Habertürk
    Takipde Kalın!
      Günlük gelişmeleri takip edebilmek için habertürk uygulamasını indirin
        Sesli Dinle
        0:00 / 0:00

        Türkiye’nin Schengen ülkeleri, İngiltere ve ABD ile vize sorunu giderek büyüyor.

        Artık bu ülkelerde eğitim gören gençlerimiz bile vize almakta, vizelerini yenilemekte sıkıntı çekmeye başlamışlar.

        Okuyoruz, duyuyoruz.

        Bırakın turistik geziyi, iş adamlarımız, ihracatçılarımız ve dahi ithalatçılarımız bile vize sorunu yaşıyorlar.

        Uzun süren bekleyişler ve sonrasında gelen ret yanıtları can sıkıcı. Oysa AK Parti iktidarı bir süre öncesine kadar bize “AB ülkeleri ile vizesiz seyahat çok yakında başlayacak” masalı anlatıyorlardı.

        Ben burada “Yine kandırılıyorsunuz.
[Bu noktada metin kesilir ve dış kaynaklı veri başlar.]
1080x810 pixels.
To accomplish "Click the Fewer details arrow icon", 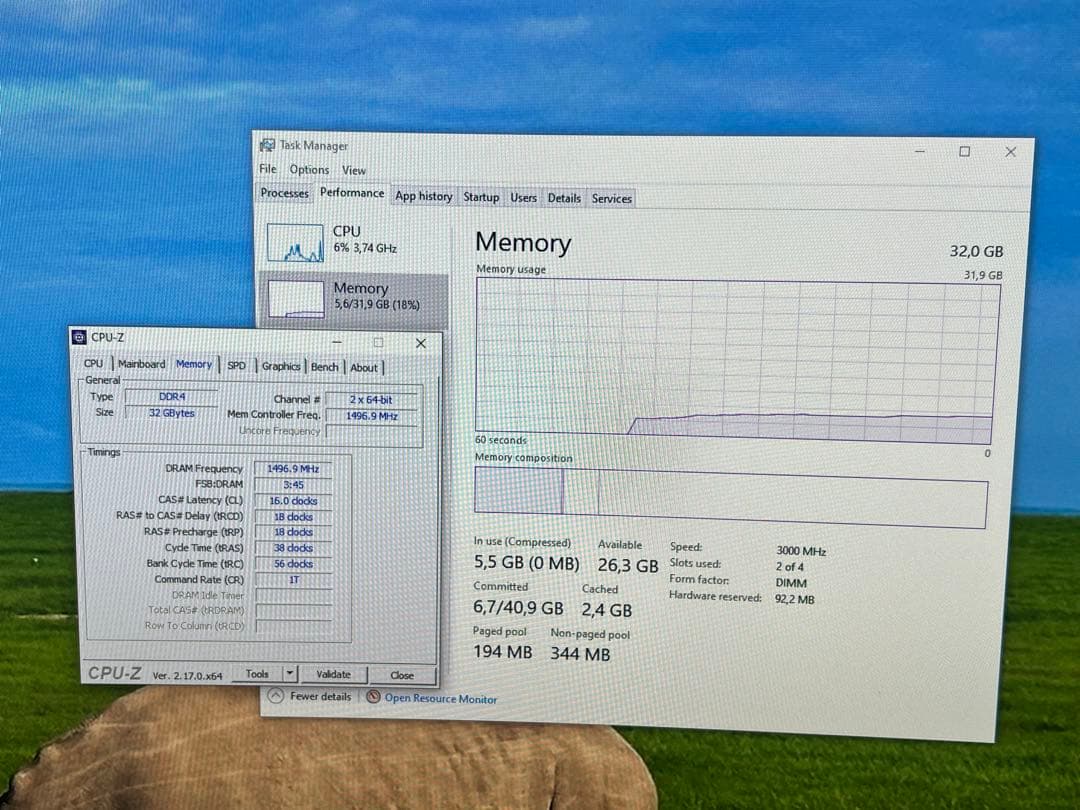I will click(x=277, y=696).
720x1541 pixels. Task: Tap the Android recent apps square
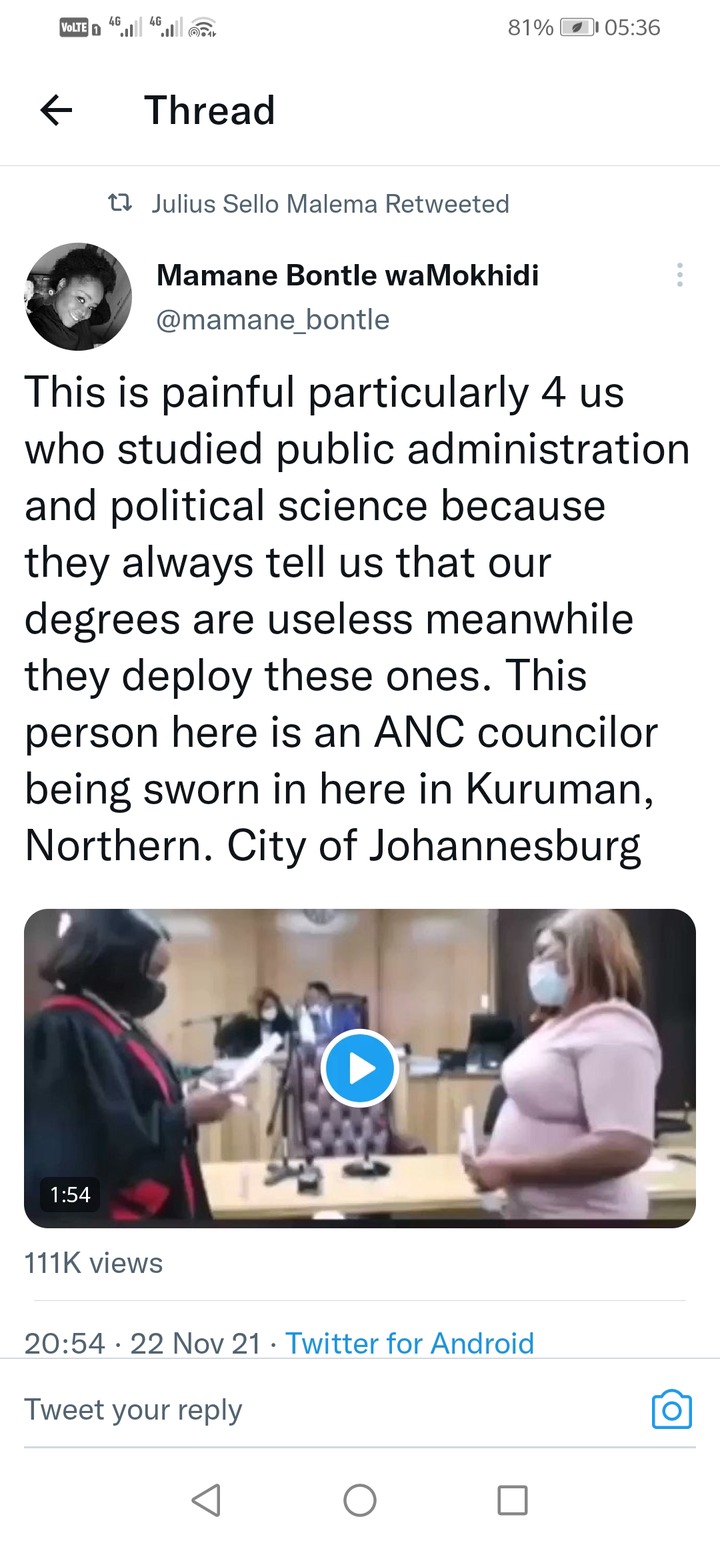pyautogui.click(x=513, y=1500)
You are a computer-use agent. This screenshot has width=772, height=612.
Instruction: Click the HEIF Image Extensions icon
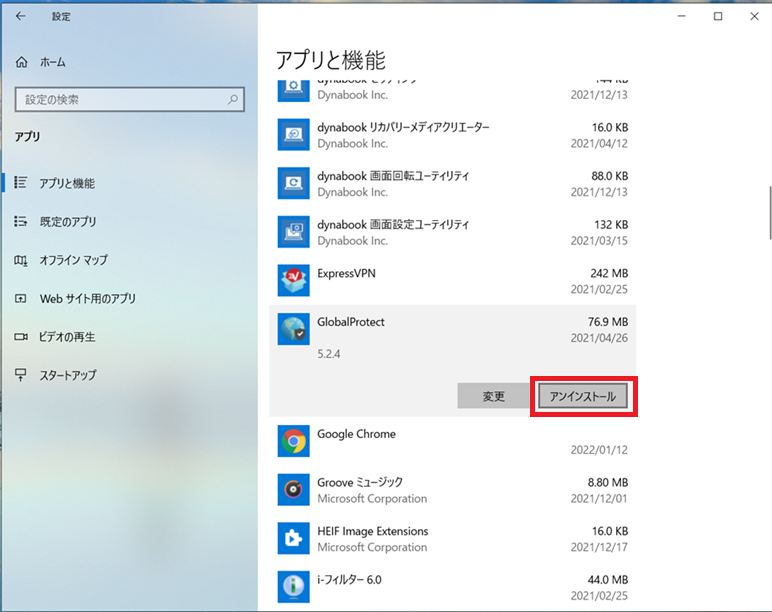tap(293, 539)

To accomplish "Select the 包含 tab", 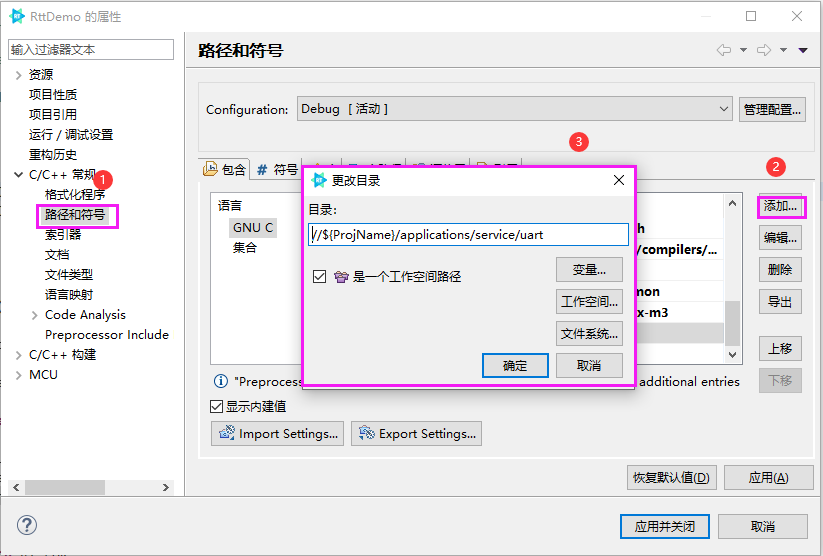I will pos(225,170).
Böyle bir şey olmayacak” dedikçe sürekli olarak bozgunculukla, muhaliflikle, kötü niyetli olmakla suçlanıyordum.

        Gerçi bu suçlamaya AK Parti’nin her kandırılışında yaptığım uyarılarda karşı karşıyla kaldım.

        AK Parti iktidarı, Türk vatandaşlarının AB’ye vizesiz seyahati karşılığında AB ile bir geri kabul anlaşması imzaladı.
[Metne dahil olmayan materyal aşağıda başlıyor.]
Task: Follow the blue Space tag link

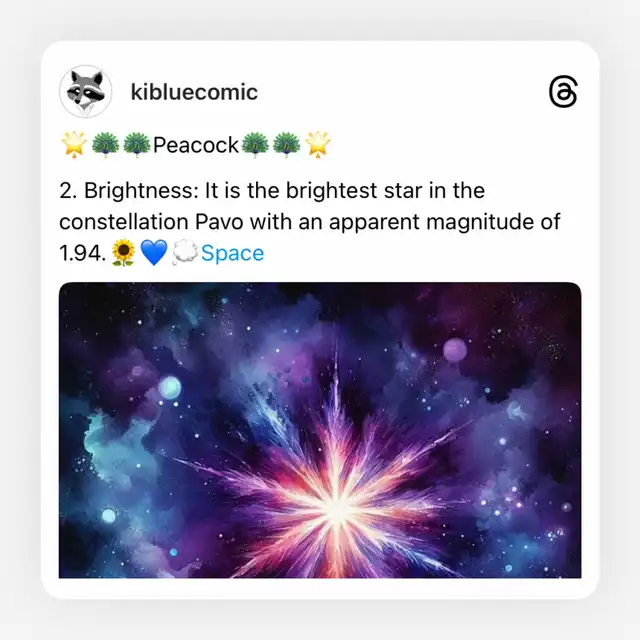Action: [232, 253]
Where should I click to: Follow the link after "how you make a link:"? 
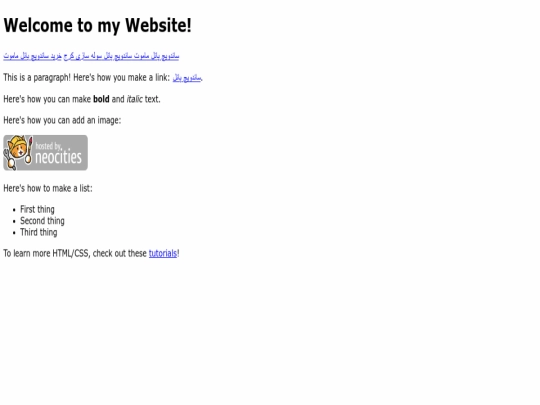(187, 78)
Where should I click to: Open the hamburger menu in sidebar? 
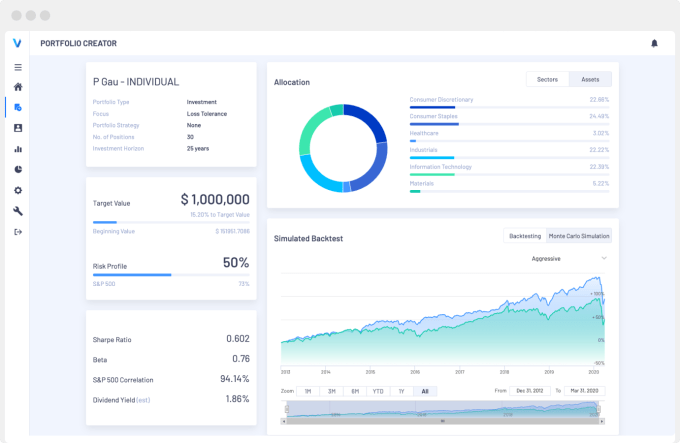coord(18,67)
        Biz Türkiye’ye gelen başta Suriyeli olmak üzere doğu kökenli göçmenlerin Avrupa’ya geçişine izin vermeyecek, onları Türkiye’de tutacak, bir şekilde geçenleri de Türkiye’ye geri kabul edecektik.

        Avrupa da bizim vatandaşlarımıza vizesiz Avrupa kapılarını açacaktı.

        Biz anlaşmanın üzerimize düşen kısmını yerine getirdik ve getiriyoruz.

        Yunanistan’ın insanlık dışı bir şekilde Ege’de geri ittiği göçmenleri bile Türkiye’ye getiriyoruz.

        Ama Avrupa anlaşmanın kendi üzerine düşen bölümünü türlü bahaneler öne sürerek yerine getirmiyor.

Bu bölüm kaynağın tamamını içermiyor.